The consistent heat wave claimed 18 lives in Pakistan on Wednesday that experienced the highest temperature of 54 degrees in Moenjodaro of southern Sindh province. It broke the 16-year-old provincial heat record.

The hottest temperature was followed by the adjacent city of Larkana with 53 degrees centigrade and 52.2 degrees centigrade in Nawabshah, the hometown of Pakistan's President Asif Ali Zardari.

"The northern parts of the country will get a relief in temperature within 12-16 hours while Sindh's arid zone would experience heat for another 24 hours," Muhammad Hanif, Director of the Meteorological Department commented.

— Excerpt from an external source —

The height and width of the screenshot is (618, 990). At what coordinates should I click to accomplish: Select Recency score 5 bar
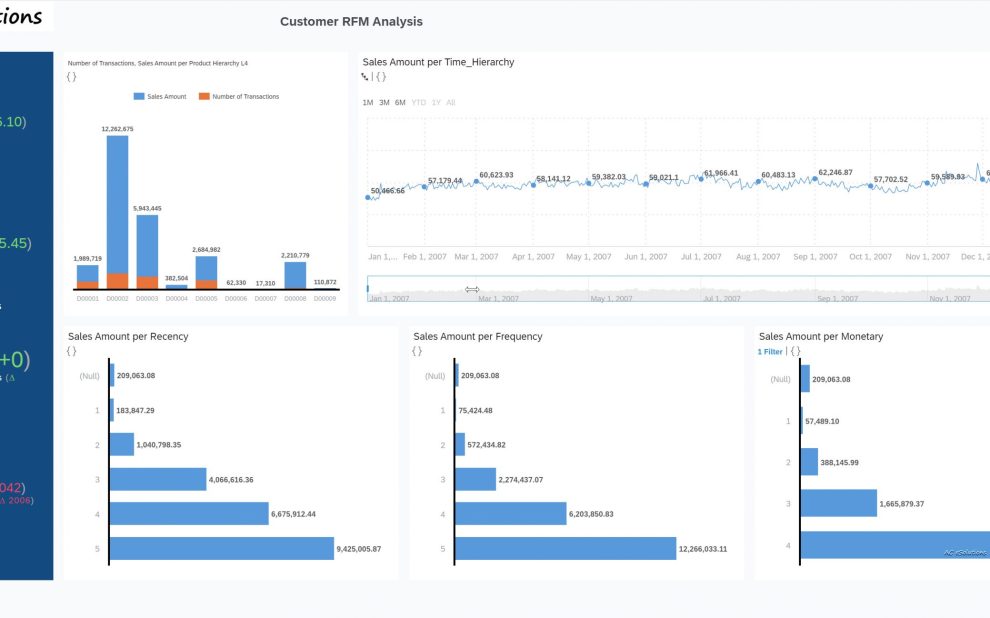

"The month of March was recorded as the hottest in the history of the country," Hanif recalled saying that such a heat was recorded in 1998.

"Where the hell we should go," screamed Razia, mother of four sobbing minor children sitting outside home braving hot winds, as there was no electricity and water inside home in the downtown garrison city of Rawalpindi. The city is adjacent to the Pakistani capital Islamabad that experienced 45 degrees centigrade on Wednesday and is keeping its high temperature on Thursday.

It is not just the heat wave, people's miseries have been multiplied many folds by frequent, prolonged and unscheduled power cutdowns, unchecked skyrocketing prices of essentials and unemployment that have turned people neurotic, an analyst observed.

The country is experiencing a severe power crisis with a shortfall of 4,800 Mega Watts, which has forced the electric supplying companies to go for loadshedding that reaches 12-16 hours in most parts of the country. It has crippled businesses and routine life triggering nationwide protests.

Interestingly, the prolonged power outages have forced the employees of the premier Water and Power Development Authority ( WAPDA), in a small town in southern Sindh province to take out a rally against their employer to protest consistent power breakdowns in recent days.

The sweltering heat has forced the consumption of ice and cold drinks, melons and water melons, which are generally consumed in unhygienic conditions leading to outbreaks of multiple water borne diseases such as diarrhea, hepatitis and dehydration, health officials said.

The spread of fatal diseases is generally water borne, as the ice factories and bottlers (both water and soft drinks) skip the standards to make quick bucks, a National Health Laboratories (NHL) official in Islamabad told Xinhua on condition of anonymity.

According to a recent survey, more than 50 percent of the 63 samples of bottled water in Pakistan were found infected.